- PROBLEM DESCRIPTION: Please put the records below into a numbered list, one line per item, with blank lines and pictures left out.

- EXERCISE INPUTS:
· · · ·
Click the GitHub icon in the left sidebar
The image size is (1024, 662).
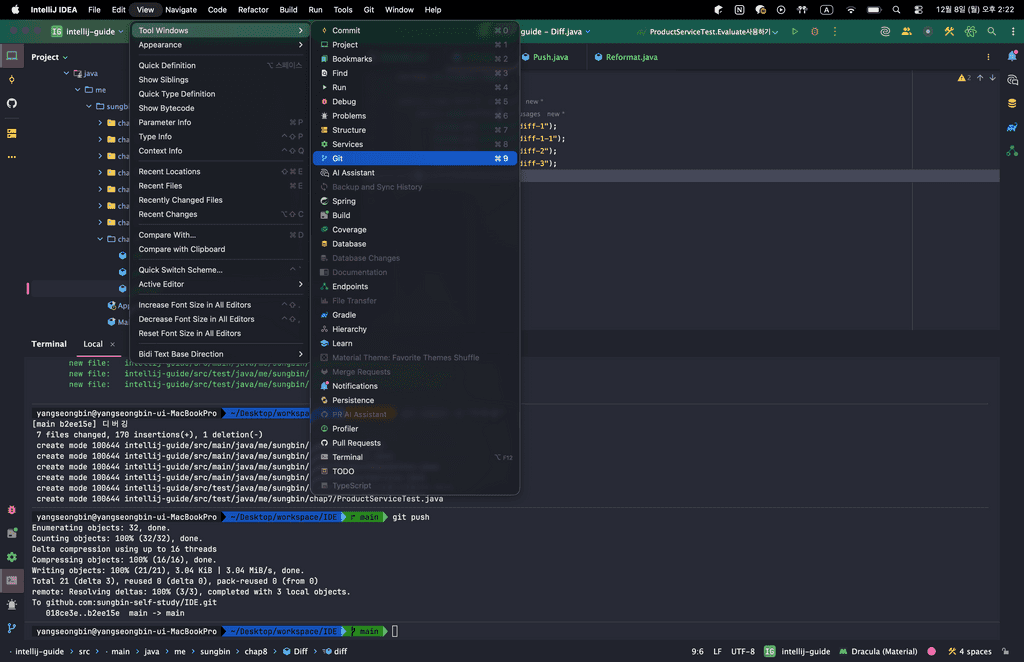12,103

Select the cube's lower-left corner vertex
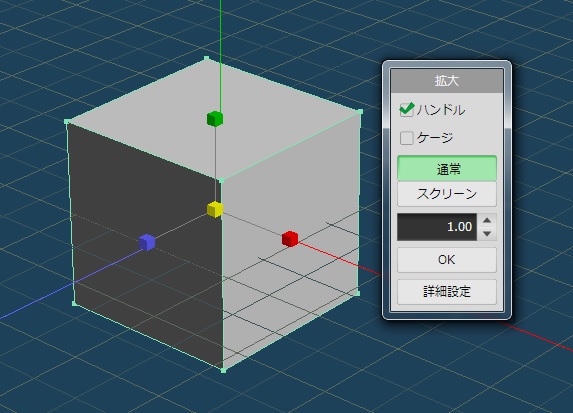click(x=74, y=303)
· · · ·
- EXERCISE SOLUTION:
1. Click the GitHub icon in the left sidebar
2. The image size is (1024, 662).
3. 12,103
4. Select the cube's lower-left corner vertex
5. click(x=74, y=303)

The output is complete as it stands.